# Texto
Sérgio Sá Leitão reforça o discurso de Marcelo Araújo, secretário Estadual de Cultura de São Paulo: “As estratégias em curso não levantam questões de legado cultural nem priorizam ações estruturantes, estão limitadas aos eventos”, lamentou. Araújo disse estar preocupado com a perspectiva do Governo Federal enfatizar apenas atividades momentâneas. “Serão geradas reflexões amplificadas para o pós-Copa?”, deixa o questionamento para a plateia formada por artistas, produtores e gestores de todo o Brasil, mais convidados de outros quatro países (Espanha, Inglaterra, África do Sul e França) que já sediaram grandes eventos esportivos.
Yuno SilvaO encontro “Cultura na Rede”, promovido pelo Itaú Cultural em parceria com a Fundação Roberto Marinho, reuniu durante dois dias cerca de 160 pessoas no auditório do Museu de Arte do Rio de Janeiro (MAR) – grupo que acompanhou palestras, participou de debates e elencou possibilidades de minimizar a situação (falta de legado cultural) em grupos de trabalho. Entre os objetivos extraoficiais do evento, figura a formalização de parcerias costuradas por representantes das 80 instituições culturais presentes.

# Objetivo da tarefa
Atualize a passagem do texto sobre cultura e a Copa, começando em "Yuno SilvaO encontro" e terminando em "instituições culturais presentes.", e substitua "auditório" por "salão".

[Trechos de dados]
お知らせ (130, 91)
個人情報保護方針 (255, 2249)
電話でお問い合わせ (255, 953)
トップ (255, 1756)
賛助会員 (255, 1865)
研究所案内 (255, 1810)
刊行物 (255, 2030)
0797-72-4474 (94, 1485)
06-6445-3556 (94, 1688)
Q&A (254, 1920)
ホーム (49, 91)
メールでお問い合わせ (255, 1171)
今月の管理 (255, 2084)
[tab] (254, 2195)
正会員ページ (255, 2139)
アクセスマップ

# Resposta final
Yuno SilvaO encontro “Cultura na Rede”, promovido pelo Itaú Cultural em parceria com a Fundação Roberto Marinho, reuniu durante dois dias cerca de 160 pessoas no salão do Museu de Arte do Rio de Janeiro (MAR) – grupo que acompanhou palestras, participou de debates e elencou possibilidades de minimizar a situação (falta de legado cultural) em grupos de trabalho. Entre os objetivos extraoficiais do evento, figura a formalização de parcerias costuradas por representantes das 80 instituições culturais presentes.